Good Friday started with a miracle. For once, it was sunny and warm (you might think so, but that’s not the miracle). I was sitting at my computer and keeping one eye on the paddock with the lambs. I noticed one of the ewes was chasing our dog, George, all round the field. In case you’re wondering, George is a natural at guarding livestock, it’s what his breed are for. And a George in the field will certainly keep foxes away as well as next door’s dogs.
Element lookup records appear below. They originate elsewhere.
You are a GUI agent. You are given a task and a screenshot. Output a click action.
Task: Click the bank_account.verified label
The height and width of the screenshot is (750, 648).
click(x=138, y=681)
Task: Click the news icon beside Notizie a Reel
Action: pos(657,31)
Anyway, I went down to investigate. The sheep all know George and are highly tolerant of him. This was unusual behaviour. What was even more unusual was that Selene was chasing him. Selene is one of the most serene of our sheep. By then Nicole had joined me and we put George out of the field. The energy was not helped by next door’s yappy mutt barking at the sheep, so I chased it away and turned to see what was what.
Now, you have to understand that we believed Selene was not pregnant. There had been no raddle mark, she had not seemed to fatten up and there were no physical signs. So, when we saw a burst water bag hanging from her behind, we were somewhat puzzled. It took quite a few moments for us to realise that not only was Selene pregnant, but that she was about to give birth.
Now, having been “not pregnant”, Selene had been turned out a while back and so had not had the supplement given to pregnant ewes. Overfeeding sheep nuts helps sheep to achieve their life ambition, so you have to be really careful.
Having not had this supplement, Selene popped out two lambs in quick succession. The lambs were smaller due to the lack of extra feed.
This was our miracle and we were elated.
This is just the beginning of the story. At first all seemed great. Selene was super attentive and both lambs were showing a good and strong instinct to feed. The weather was warm. All was great. So we sat and took a moment to enjoy our good fortune. Given the seemingly immaculate conception and it being Easter, we named them Witchy and Warlock.
Later that day, Nicole noticed that Witchy was looking a bit lethargic. We took her inside. She would not feed. In fact, she showed a remarkable lack of will to live (see sheep’s life ambition above). Well, we had already lost Wicca earlier in the week to an infection (Watery Mouth). This had affected us both deeply. We did not want to lose another one.
Nevertheless, despite multiple tube feeds, lamb pick me up and life aid being administered, Witchy continued to remain lethargic. All through the night Nicole nursed her. I have to say I am in awe of Nicole. I was so tired I stayed in bed. I was awake and ready to help, but Nicole never asked. I don’t know how she did it. At 5am, I told her I’d take over and left her to sleep.
Witchy was hanging in there, but at best I was giving here 50/50.
Of course, a storm was approaching so we had decided to bring the lambs into the shed. That caused something of an uproar in the flock. Nicole had been halter training them, but they knew was something was up and did all they could not to become ensnared. However, one by one, Nicole dragged them in from the field while I ran ahead my arms full of wriggling lambs. One ewe lost the plot and it took ages before we managed to lead her in; by placing her lamb in front of her nose.
Of course, once in the shed, they realised they were out of the crap weather and they were so happy. In fact, the atmosphere in there today has been really great.
Except in one corner where Selene lay with Warlock (Witchy was still inside with us). Selene was ill. Having not fed her up, we had overcompensated and given her too many sheep nuts (they need the nuts to hep milk production). Now she had tummy ache. This is life threatening for sheep (see sheep’s life ambition above). Nicole rang the vet and the vet talked her through a plan of action. Life aid (basically electrolytes) was administered and painkillers and antibiotics injected. In the meantime, Warlock was now cold and so he came in for a warm up. I may not be great at staying up all night, but I can warm a lamb up quickly as I generate a lot of heat (we have an emergency lamb warming box, but I prefer the body heat method).
To our huge relief, Selene recovered quickly and they were soon reunited.
In the meantime, Witchy slowly seems to be improving. She is still reluctant to feed, but is taking some in. We keep telling her she must drink or it will be the tube, but she doesn’t listen. Thankfully, she’s taking in around 50ml a feed and she needs around 100ml every 4 hours, so there’s hope yet.
I never thought lambing could be this hard!